The biggest problem here is people always pick the hardest goals when it comes to improving. If I asked you what was the easiest way you could improve, what would it be? What could you do that’s easy that you KNOW will make you surf better? It may be making sure you always have wax job, or you concentrate on reading the wave right… or surf at least once a day…You then chip away at them and change them when you need to. You work out how you can improve and you turn it straight into action. “I just go into a heat with one goal usually,” says Mick Fanning. “It might be as simple as making sure I complete my waves.”
YOU WILL FAIL
Don’t be scared of what you look like. Don’t be scared of falling off, don’t be scared of taking that wave that you last pulled back on, don’t be scaredto fail. Failure is part of the terrain to improvement. Embrace and confront the fear and know that you will fail at some stage, but if you keep hitting that lip, you will soon get the better of it. You learn fear as much as you learn not to fear. The choice is yours. “The best barrels you get are always the ones you think you’re not going to make,” says Dean Morrison. This applies to every turn.
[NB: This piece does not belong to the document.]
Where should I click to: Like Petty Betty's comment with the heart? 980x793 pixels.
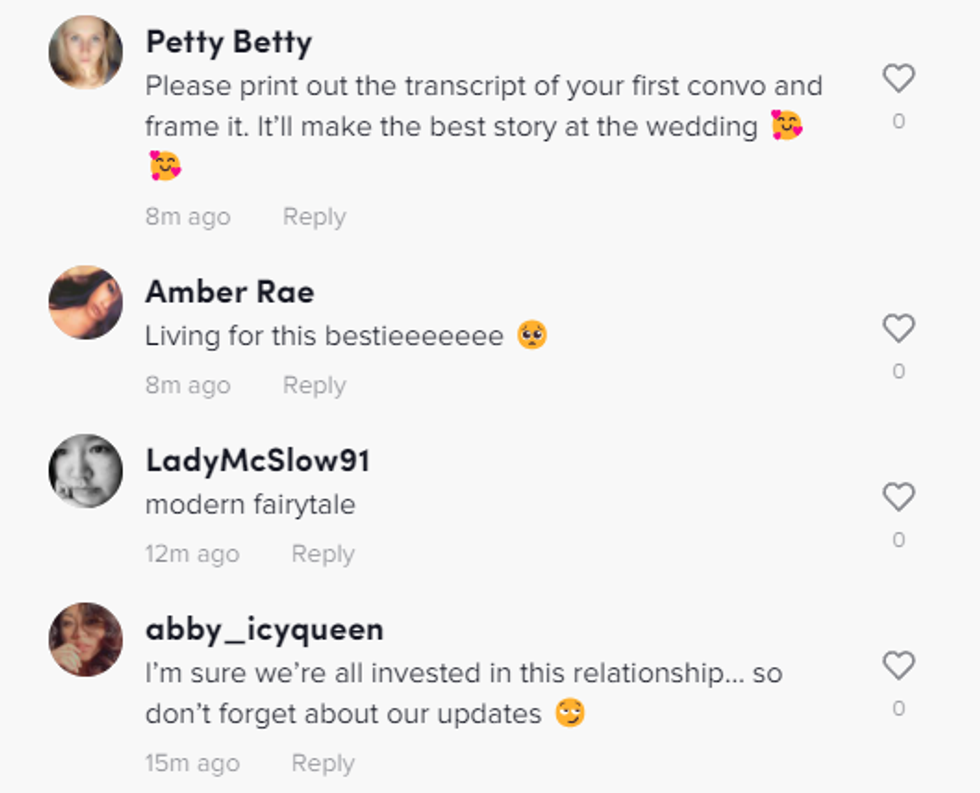(x=898, y=79)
Again, there are so many things you can do to get fit and strong, but out of those things, what is going to make you a better surfer? For example, riding a bike will make you fit and strong… for riding a bike, but not necessarily surfing. When you break it down, surfing is an explosive sport. A wave, unless you’re from J-Bay or Chicama, generally only goes for around 10-15 seconds. So you train with the end in mind. Like the head stuff, it’s all about simplifying and being specific – and knowing what you are doing is working. Core stability exercises are the way forward. The body works more powerfully and efficiently when all the muscles are balanced and switched on, so core stability, yoga, Pilates are all great things to do.
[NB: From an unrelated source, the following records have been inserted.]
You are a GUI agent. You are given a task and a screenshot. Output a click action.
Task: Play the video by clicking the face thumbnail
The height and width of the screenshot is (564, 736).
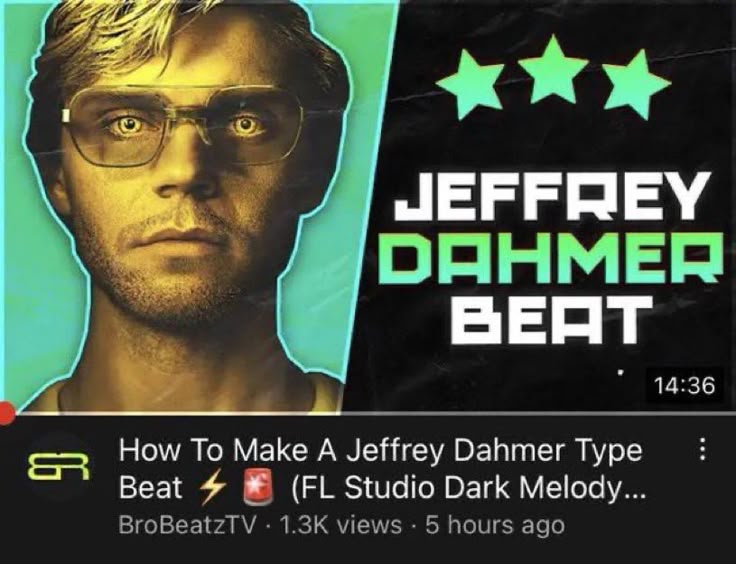pos(188,206)

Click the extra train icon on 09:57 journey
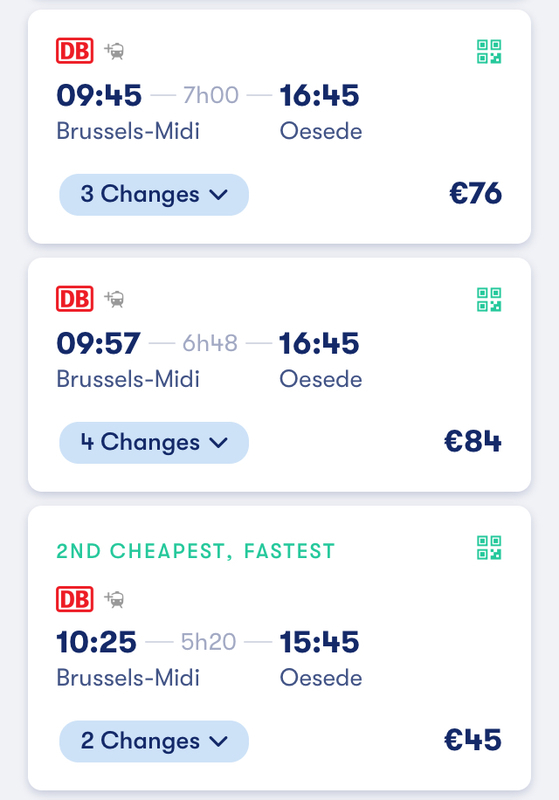[x=115, y=299]
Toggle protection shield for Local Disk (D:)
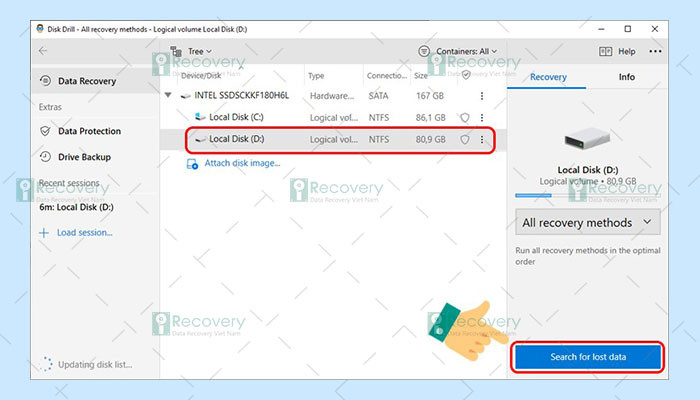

Warm-up is exactly what it suggests. If you stretch your muscles for the usual 30 seconds, you will lengthen them, but you will also relax them and put them to sleep, so you stretch after, or at night when you’re watching TV. I know it’s easier to stretch the muscles that are flexible and strengthen the muscles that are already strong, but remember we are trying to get balanced strength here to prevent injury and maximise performance. Before you surf, do a warm-up routine to prepare your muscles for the explosive act of surfing. It may be as simple as running down the beach, but that simple act will stop your muscles ripping in half. If you do the little things right, bigger things will happen!
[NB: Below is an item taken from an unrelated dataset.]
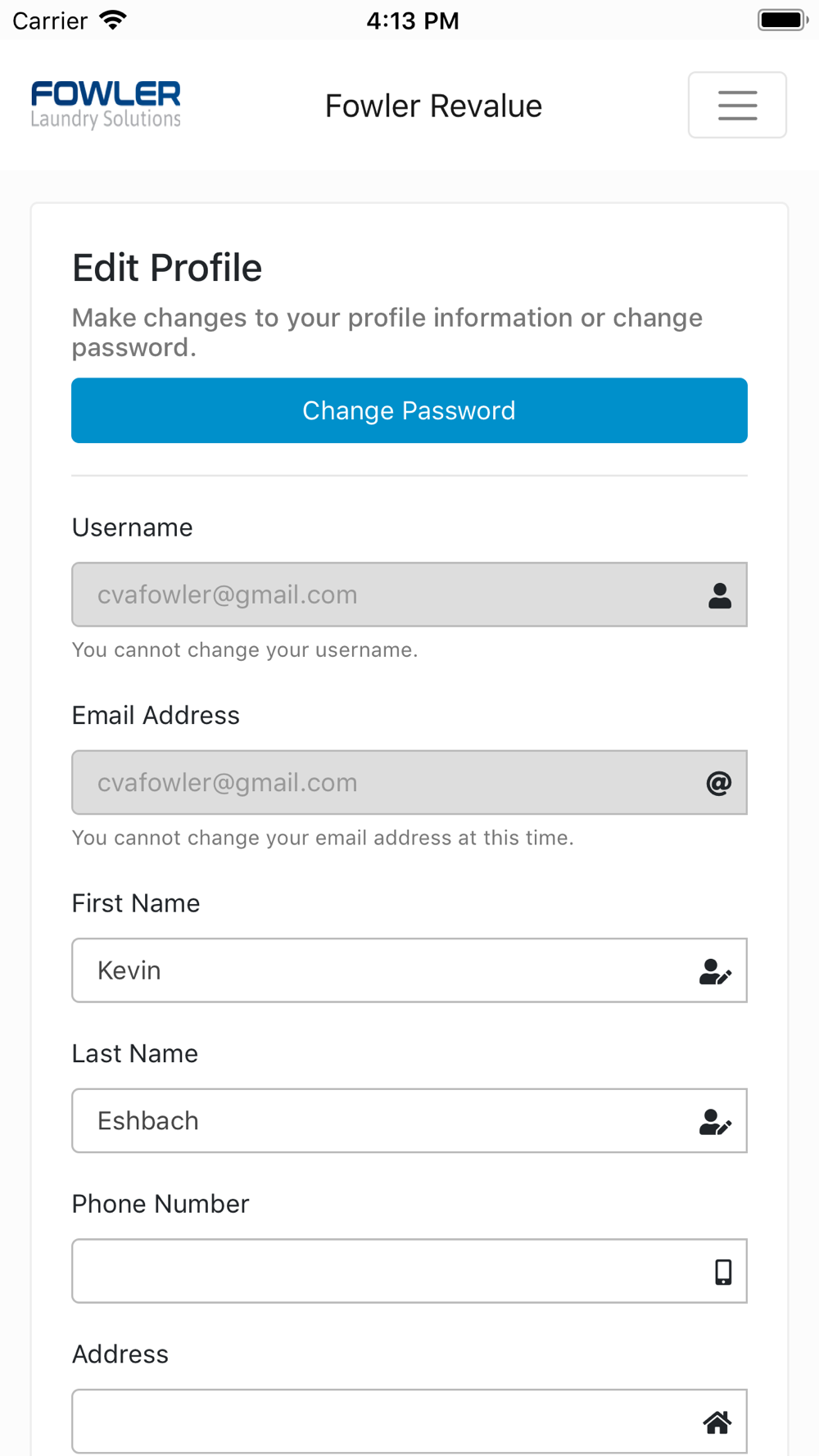This screenshot has width=819, height=1456.
Task: Tap the Wi-Fi icon in status bar
Action: [x=113, y=20]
Keep your body balanced. There are some muscles that are weak and loose and some that are strong and tight. The body naturally takes the path of least resistance, favouring the stronger muscle groups. This doesn’t mean it is correct. While one muscle gradually gets stronger and stronger, the other might weaken, causing an inbalance – and then, injury. Injuries aren’t freak occurrences, they are due to inbalances in the body and a lack of stability strength to take whatever load you are putting on it. So do your yoga, your core stability with someone that is well informed and inspiring to be around, get a surf buddy to do it with, know what you want to achieve – then go do it. Oh – and one more thing: enjoy. A happy surfer is a better surfer.